Incident Report: Dec 13th, 2023

We recently experienced an outage that prevented deployment of new workloads from 21:45 UTC to 23:24 UTC. When production outages occur, it is Railway’s policy to share the public details of what occurred.

Summary

During a routine upgrade of our GKE (Google Kubernetes Engine) cluster which powers the dashboard, Google’s Metadata server experienced a large sagging under load which caused encrypt and decrypt requests to become severely delayed.

Shortly following this rollout, the issue was compounded by a scheduled send instructing a significant number of users to upgrade their legacy databases to our new services-with-volumes

At 20:57 UTC, we notified approximately 30% of relevant users to upgrade to the new service architecture.

As a result, we experienced a rush of users from 21:45 UTC to 23:24 UTC, during which the degraded metadata service became significantly delayed under load.

While deploys went out, they didn’t have the most up-to-date environment variables.

The Railway engineering team rolled out a change to utilize a statically assigned encrypted key as opposed to dynamic assignment from the metadata server.

After applying mitigations to restore our cluster’s metadata server, we were able to restore all variable encryption events with no data loss reported. By the end of the incident, all encrypted variables had been fully ingested and all services returned nominal.

Users didn’t experience any downtime with existing workloads. Only new deployments with modified variables were affected by this issue.

Incident Details

Railway’s Dashboard runs on a Kubernetes cluster to sample DevOps tooling.

As part of standard operations and aligned with Google's end-of-life (EOL) schedule, we initiated the rollout of GKE v1.25. This update was crucial to prevent an uncontrolled update over the holiday period. However, we observed elevated errors in our monitoring tools at 08:13 UTC.

As errors persisted, Railway engineering undertook a deeper investigation into the GKE setup. After some digging, we stumbled upon an issue on Google’s issue tracker lining up with our issues, filed and acknowledged months ago by Google. For GKE v1.25-1.27, the metadata server pods were updated to their latest version, which had a documented issue at high load. We confirmed the presence of this issue by cross-checking our metadata server version matched Google’s listed affected metadata service versions.

While the platform team addressed the degraded service, at 20:57 UTC, Railway sent a routine upgrade reminder for users using a legacy version of Plugins.
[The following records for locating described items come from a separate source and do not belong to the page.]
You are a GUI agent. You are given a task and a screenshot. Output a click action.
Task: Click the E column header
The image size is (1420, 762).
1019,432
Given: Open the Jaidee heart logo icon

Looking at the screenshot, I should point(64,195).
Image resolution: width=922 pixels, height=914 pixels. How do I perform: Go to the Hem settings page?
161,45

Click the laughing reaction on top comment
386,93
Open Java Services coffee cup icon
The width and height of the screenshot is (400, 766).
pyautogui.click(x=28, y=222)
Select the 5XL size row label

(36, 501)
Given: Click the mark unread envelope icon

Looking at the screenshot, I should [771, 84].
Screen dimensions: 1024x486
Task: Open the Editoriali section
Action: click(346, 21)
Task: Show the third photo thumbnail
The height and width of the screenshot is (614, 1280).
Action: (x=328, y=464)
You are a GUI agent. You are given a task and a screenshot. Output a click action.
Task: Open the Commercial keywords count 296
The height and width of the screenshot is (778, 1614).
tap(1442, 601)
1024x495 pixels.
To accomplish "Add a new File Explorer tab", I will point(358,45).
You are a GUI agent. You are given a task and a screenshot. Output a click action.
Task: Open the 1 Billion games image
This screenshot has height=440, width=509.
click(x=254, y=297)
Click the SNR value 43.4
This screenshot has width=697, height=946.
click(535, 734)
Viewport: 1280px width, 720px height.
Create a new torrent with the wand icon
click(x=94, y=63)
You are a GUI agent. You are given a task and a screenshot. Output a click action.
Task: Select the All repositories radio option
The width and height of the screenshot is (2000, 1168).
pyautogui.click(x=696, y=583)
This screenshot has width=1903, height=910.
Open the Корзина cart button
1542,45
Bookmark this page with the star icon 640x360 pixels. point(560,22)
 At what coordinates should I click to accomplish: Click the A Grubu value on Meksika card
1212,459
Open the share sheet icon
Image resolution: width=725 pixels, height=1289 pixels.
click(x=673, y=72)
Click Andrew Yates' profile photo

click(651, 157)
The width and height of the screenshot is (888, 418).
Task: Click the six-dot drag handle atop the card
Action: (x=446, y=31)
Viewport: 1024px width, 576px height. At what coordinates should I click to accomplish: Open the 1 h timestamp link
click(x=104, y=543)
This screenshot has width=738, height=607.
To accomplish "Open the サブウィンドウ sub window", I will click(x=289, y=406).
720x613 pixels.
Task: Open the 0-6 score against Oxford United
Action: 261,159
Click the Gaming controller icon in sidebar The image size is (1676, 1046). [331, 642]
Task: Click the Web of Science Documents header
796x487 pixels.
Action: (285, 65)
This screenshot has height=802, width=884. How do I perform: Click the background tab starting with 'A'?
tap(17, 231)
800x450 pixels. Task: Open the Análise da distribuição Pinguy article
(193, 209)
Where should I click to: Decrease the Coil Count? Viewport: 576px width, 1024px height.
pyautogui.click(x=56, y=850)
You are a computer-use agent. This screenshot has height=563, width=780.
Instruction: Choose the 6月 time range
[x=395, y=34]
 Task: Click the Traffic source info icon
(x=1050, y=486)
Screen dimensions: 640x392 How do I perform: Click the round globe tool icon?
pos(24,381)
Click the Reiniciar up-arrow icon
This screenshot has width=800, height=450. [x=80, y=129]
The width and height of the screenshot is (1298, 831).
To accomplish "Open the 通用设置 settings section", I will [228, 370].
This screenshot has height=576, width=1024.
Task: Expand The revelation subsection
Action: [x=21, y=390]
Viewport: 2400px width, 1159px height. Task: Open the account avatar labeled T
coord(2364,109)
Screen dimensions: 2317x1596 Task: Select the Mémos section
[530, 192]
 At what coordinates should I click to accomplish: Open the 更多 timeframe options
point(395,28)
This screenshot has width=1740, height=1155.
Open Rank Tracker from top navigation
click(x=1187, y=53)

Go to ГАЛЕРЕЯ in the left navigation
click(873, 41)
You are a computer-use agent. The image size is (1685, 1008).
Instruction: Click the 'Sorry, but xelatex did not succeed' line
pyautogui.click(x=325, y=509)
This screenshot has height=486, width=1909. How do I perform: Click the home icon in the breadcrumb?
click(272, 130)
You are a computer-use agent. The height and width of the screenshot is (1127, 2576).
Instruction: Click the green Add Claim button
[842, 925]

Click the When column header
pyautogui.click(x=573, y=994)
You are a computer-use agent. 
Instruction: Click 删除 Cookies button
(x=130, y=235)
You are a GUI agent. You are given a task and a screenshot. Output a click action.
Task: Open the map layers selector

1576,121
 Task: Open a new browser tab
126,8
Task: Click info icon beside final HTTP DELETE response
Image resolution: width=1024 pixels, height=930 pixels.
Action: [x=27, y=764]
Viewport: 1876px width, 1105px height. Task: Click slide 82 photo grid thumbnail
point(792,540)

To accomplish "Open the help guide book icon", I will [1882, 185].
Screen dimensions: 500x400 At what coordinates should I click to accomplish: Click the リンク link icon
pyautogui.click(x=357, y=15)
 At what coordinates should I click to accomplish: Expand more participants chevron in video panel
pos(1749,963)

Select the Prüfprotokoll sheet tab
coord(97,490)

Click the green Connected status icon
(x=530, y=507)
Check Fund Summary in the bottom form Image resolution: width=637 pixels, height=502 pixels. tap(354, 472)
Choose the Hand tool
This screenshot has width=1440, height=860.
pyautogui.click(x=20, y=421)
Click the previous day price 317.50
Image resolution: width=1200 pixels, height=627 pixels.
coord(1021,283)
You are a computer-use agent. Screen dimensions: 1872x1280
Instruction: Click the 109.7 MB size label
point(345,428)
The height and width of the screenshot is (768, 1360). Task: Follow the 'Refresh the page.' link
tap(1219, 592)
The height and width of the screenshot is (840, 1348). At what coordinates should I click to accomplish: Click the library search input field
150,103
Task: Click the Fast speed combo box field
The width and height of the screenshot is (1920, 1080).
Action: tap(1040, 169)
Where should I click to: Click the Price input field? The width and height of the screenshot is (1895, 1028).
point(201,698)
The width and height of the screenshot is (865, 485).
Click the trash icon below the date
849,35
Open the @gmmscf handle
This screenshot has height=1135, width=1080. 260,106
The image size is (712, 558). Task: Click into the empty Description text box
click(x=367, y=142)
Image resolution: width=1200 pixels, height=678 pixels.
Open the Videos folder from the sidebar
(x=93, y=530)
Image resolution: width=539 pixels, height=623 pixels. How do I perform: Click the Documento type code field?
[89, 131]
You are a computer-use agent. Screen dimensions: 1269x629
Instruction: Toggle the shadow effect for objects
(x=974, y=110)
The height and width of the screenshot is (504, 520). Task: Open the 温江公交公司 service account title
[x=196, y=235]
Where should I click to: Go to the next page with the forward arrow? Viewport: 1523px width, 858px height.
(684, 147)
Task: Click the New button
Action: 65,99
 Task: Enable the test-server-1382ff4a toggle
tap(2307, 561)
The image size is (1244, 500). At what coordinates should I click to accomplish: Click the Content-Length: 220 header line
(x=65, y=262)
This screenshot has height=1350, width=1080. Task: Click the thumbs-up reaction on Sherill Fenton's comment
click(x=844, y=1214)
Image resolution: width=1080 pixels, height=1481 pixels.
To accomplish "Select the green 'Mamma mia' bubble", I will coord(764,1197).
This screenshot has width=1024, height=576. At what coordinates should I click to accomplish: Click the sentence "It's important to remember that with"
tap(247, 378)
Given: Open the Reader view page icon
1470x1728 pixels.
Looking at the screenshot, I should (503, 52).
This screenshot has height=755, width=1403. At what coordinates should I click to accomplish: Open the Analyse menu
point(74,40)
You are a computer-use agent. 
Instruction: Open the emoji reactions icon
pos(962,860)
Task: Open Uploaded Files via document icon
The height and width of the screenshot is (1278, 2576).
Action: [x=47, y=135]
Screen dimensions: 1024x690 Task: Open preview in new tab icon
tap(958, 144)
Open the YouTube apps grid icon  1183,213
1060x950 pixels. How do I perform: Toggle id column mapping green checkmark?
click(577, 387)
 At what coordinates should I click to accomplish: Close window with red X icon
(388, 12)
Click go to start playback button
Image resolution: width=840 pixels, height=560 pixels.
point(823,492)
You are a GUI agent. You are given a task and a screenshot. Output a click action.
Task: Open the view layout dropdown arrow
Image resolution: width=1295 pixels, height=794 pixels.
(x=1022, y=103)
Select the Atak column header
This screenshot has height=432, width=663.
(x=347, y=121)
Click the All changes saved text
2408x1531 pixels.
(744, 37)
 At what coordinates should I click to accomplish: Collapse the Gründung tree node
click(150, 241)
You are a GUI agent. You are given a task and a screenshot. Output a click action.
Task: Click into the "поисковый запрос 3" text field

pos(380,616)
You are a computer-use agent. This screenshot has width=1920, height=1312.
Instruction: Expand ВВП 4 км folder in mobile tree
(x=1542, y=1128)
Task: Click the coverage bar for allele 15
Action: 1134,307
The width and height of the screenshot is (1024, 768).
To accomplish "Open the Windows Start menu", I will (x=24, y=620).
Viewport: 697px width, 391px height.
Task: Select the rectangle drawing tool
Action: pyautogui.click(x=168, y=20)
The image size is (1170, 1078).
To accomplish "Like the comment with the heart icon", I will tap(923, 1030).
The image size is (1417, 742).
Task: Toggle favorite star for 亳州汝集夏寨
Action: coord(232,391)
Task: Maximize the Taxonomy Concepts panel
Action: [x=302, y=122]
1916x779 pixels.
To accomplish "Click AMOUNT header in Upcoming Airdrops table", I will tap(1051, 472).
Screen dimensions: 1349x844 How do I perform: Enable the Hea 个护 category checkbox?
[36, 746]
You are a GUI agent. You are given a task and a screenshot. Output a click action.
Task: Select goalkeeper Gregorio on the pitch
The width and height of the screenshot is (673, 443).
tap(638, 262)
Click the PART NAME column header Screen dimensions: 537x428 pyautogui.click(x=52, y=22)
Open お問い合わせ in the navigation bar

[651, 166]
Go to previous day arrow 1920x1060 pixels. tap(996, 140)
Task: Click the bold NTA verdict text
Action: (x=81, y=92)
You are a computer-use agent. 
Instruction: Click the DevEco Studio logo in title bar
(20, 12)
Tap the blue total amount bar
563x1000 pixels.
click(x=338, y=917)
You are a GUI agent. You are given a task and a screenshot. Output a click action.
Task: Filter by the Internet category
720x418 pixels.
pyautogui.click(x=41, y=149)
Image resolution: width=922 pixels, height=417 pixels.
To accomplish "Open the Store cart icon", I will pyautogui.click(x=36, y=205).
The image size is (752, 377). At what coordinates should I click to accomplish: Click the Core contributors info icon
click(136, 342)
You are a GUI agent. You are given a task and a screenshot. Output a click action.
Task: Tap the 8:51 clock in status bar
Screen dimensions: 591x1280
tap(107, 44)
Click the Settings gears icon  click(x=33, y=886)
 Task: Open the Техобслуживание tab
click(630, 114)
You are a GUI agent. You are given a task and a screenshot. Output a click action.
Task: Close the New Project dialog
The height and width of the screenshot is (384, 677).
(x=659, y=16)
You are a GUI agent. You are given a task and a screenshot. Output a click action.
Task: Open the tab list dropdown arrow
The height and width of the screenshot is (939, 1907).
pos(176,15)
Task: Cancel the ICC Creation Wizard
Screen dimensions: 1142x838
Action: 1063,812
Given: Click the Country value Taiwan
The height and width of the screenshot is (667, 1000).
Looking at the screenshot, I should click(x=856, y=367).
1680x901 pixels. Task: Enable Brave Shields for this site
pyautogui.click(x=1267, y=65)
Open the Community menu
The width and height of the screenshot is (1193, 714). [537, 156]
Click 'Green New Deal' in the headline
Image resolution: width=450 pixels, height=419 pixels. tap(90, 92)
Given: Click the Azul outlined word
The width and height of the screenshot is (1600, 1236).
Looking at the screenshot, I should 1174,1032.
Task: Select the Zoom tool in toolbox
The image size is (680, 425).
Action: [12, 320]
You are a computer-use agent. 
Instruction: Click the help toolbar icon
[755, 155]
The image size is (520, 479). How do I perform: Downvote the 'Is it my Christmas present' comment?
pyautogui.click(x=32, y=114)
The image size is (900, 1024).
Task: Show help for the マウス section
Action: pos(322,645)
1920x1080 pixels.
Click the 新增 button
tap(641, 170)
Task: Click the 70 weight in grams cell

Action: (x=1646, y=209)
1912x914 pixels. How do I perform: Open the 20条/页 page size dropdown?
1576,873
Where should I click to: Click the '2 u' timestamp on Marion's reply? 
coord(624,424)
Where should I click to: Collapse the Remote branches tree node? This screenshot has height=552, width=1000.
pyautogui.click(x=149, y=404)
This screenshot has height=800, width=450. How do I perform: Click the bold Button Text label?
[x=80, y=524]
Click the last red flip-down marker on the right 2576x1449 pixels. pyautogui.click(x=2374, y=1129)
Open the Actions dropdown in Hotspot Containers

This inadvertently created a spike in load as users who underwent the migration increased the load on the metadata service.

The customer communications team immediately halted any further migration notices after the outage was raised at 21:45 UTC.

During the outage period, the severe delays of the metadata servers response affected the ability for Railway to encrypt/decrypt service variables. The impact of this error meant that deployments would not have the most current secrets. Additionally, our users were prevented from updating any environment variable affecting their ability to perform routine maintenance on the platform.

After several of short-term attempts to achieve resolution, such as disabling logging to reduce the pressure on the affected metadata service, Railway engineering determined that rolling out a newer version of GKE unaffected by the known issue of the previous version of GKE would bring resolution. We began this process at 22:59 UTC while communicating with all affected customers on Discord, Email, and Slack.

Response and Resolution

This upgrade stabilized the system. At 23:10 UTC, the Railway engineering started seeing variable decrypt events succeeding. The Railway engineering team then restored the logging service at 23:20 UTC.

By 23:24 UTC we restored all services to working order and received confirmation from customers that new deployments were on-lining successfully.

Preventative Measures

This incident resulted in the following takeaways:

Unify Coordination: Unify our channels for incident response internally. Relevant teams weren’t notified internally and as we’ve added an automated bot for calling incidents internally to have one centralized place for everything.
Message Smarter: In retrospect, we messaged for a migration too quickly without regard to underlying platform evolution. Although it wouldn’t have prevented the initial issue, messaging migrations slowly would have prevented the cascade that led to further severity.
Continue Re-shoring: Continue our move off Google Cloud. Railway’s user workloads are already not powered by GKE, but an orchestrator built internally. We will accelerate our move off GKE in favor of internal services.

Incoming Mitigations

Improved Incident Management: During this incident, customers received delayed information on the occurrences of the platform. We apologize for this oversight.
Latest and greatest: We expect a level of stability from Kubernetes moving forward now that all systems are current.

Moving Forward

This incident underscored the importance of careful planning and monitoring during significant infrastructure changes. While we regret the inconvenience our customers were caused, we are committed to strengthening our systems and processes. We appreciate the understanding and support of our community as we continue to improve our services.

We are in full communication with all affected customers impacted by this outage. Again, we apologize for this outage's impact on our customers and their users.